▶ _Given records_
============================================================
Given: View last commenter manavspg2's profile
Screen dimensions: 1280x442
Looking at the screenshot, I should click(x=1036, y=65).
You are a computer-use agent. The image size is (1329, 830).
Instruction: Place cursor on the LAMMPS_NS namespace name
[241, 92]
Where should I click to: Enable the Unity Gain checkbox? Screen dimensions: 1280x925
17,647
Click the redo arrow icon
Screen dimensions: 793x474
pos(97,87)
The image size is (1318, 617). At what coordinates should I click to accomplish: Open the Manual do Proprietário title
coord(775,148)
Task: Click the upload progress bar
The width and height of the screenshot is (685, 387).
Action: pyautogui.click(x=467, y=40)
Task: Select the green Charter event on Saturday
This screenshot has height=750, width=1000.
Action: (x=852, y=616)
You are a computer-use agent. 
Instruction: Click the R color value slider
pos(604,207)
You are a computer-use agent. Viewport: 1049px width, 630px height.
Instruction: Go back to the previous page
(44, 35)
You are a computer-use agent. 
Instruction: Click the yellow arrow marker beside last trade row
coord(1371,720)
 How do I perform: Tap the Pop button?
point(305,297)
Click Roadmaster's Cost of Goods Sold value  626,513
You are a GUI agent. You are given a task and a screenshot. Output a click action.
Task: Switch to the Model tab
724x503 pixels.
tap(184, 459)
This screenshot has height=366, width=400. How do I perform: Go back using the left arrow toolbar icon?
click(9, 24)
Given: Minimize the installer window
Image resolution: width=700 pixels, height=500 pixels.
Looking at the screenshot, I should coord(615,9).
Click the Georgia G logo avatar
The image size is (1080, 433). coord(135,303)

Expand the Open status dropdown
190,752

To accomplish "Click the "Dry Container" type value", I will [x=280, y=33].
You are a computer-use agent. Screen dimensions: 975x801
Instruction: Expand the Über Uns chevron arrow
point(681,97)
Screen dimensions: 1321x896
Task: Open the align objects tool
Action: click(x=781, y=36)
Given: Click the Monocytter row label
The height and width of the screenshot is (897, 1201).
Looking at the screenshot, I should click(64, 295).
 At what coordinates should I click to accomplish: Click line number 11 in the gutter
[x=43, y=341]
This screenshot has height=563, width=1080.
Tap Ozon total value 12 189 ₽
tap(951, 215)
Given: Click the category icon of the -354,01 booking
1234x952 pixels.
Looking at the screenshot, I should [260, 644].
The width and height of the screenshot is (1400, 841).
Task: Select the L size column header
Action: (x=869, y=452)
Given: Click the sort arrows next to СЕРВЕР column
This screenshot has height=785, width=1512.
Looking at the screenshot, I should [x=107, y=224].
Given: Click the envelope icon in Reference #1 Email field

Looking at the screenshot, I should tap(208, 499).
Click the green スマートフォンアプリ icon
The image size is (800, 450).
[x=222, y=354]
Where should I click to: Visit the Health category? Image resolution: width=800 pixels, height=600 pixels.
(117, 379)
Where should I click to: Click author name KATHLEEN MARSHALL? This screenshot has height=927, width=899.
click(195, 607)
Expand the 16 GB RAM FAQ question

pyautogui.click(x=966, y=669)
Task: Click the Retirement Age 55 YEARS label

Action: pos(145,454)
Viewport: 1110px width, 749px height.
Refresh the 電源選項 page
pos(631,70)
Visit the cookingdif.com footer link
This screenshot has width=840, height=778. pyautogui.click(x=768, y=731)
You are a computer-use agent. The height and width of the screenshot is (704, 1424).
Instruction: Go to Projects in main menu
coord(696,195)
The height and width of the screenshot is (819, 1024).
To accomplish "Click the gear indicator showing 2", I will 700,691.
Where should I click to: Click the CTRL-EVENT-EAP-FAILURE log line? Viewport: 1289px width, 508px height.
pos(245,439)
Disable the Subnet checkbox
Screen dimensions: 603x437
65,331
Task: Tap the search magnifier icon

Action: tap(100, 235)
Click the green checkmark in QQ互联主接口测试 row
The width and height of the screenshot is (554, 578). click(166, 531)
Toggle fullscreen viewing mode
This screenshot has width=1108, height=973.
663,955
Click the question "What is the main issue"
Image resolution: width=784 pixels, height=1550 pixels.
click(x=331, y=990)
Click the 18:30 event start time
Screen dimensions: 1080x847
============================================================
▶ _Work required_
Match on "will": copy every line in the records that has it.

▶ _Answer for this exercise_
To accomplish "Click the "Dry Container" type value", I will [x=280, y=33].
To accomplish "Click the gear indicator showing 2", I will 700,691.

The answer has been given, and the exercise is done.